I bet you were looking for this:
I could rant about copyright, but I’d read the link given in the esteemed pastor’s post first, as he’s likely said everything I could, but better and 10 years earlier.
I don’t see that he addressed funding models, so I may add something there: Copyright didn’t exist until the early 1700s. The closest was a proto-copyright regime of censorship established in the mid 1600s. Yet we still had books–an entire Reformation fueled by printed books–without copyright. We still had beautiful music. Some of the greatest artistic achievements of all human history were accomplished before copyright.
Instead of the government-backed, debt-financing model that is a modern copyright regime, there were other ways artists, musicians, and “content-creators”, to use the current parlance, were compensated. (1) They were commissioned to create new art, made-to-order. (2) They were maintained by patrons, producing art as a service. They were paid per performance, either (3) command performance or (4) revenue sharing with the venue, which is another way of saying they were commissioned or paid as service-workers. In this way, the artist was fully compensated for the work by the time it was completed.
The patronage model has continued for most media up to the present day. The proportion of people who have paid for most of their content is even smaller. Radio, newspapers, magazines, and network television have all acquired most of their income through advertisement, which is patronage by wealthy businesses.
I’d be curious to know what kind of funding model Clearnote goes with. We can see at least part in that there are a few Warhorn-related Patreon funds. This is (5) a distributed version of the patronage model. Some of it, I’m sure, is (6) volunteer work, that is to say, self-funded.

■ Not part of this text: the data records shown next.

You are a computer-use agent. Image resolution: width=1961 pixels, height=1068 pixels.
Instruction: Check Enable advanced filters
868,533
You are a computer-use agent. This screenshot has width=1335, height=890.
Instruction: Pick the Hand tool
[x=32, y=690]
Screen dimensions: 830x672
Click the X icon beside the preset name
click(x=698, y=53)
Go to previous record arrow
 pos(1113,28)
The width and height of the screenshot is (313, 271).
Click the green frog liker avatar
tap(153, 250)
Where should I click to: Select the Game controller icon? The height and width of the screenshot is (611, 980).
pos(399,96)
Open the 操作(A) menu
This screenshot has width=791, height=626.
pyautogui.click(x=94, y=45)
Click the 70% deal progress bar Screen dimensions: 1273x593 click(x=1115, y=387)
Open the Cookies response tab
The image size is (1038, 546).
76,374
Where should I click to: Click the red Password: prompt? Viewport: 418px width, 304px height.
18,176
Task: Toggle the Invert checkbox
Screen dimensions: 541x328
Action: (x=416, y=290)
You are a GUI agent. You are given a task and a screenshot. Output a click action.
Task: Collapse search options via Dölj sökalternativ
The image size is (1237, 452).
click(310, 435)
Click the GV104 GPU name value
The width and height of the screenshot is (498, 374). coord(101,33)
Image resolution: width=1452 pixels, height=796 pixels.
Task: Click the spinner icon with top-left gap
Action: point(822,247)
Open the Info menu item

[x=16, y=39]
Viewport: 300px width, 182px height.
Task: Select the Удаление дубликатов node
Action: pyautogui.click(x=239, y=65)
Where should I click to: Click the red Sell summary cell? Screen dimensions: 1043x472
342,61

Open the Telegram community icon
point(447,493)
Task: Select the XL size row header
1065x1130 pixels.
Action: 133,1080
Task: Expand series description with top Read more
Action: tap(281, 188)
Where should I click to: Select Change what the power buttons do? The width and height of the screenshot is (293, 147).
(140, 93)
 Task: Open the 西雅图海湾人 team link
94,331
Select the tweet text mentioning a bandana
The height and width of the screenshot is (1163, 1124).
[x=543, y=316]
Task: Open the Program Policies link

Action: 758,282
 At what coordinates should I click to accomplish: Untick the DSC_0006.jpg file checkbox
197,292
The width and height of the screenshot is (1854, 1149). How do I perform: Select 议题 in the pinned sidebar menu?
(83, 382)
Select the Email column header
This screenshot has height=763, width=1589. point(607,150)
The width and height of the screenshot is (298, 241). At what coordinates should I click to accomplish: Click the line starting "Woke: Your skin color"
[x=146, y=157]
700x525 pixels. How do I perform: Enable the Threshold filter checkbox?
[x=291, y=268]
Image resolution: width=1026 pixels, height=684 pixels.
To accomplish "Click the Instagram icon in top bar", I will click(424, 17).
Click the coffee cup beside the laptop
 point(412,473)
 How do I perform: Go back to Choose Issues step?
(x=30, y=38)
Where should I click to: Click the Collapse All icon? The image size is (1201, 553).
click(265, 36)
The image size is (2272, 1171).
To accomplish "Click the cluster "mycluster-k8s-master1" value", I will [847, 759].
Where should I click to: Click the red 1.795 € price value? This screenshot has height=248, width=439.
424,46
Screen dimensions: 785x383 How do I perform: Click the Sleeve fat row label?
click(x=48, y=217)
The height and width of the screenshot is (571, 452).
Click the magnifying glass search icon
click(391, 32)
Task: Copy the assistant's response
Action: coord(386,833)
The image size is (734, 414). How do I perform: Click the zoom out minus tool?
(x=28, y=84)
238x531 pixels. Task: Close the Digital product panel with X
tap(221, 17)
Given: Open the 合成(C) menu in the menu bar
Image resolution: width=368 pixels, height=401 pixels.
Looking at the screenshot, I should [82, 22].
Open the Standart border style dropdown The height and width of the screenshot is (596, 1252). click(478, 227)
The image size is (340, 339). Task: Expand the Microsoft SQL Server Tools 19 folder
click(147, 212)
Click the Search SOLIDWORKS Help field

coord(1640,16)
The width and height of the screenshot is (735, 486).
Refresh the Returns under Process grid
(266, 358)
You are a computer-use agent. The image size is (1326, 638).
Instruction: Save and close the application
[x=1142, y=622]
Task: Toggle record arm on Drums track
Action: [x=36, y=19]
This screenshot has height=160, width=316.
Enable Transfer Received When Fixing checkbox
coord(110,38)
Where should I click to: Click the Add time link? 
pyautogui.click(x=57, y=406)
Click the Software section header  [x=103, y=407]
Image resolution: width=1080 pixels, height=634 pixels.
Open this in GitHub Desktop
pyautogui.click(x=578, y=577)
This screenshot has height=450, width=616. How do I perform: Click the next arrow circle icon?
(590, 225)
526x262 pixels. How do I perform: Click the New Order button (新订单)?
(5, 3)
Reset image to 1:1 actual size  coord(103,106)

The key is to see that content is not a commodity worked from the ground nor the tangible product of manufacturing. Content-creation is a service industry. In medicine, you don’t buy a surgery, you pay for the services of someone who knows where to cut. In art, it is a fiction to think you can create an image that won’t be copied–it will at least be copied in the mind of every viewer. Rather the artist should be paid for knowing the where to put the next brush-stroke. In my own line of work, any monkey could bang on a keyboard for hours, but I get paid to know which key to press next.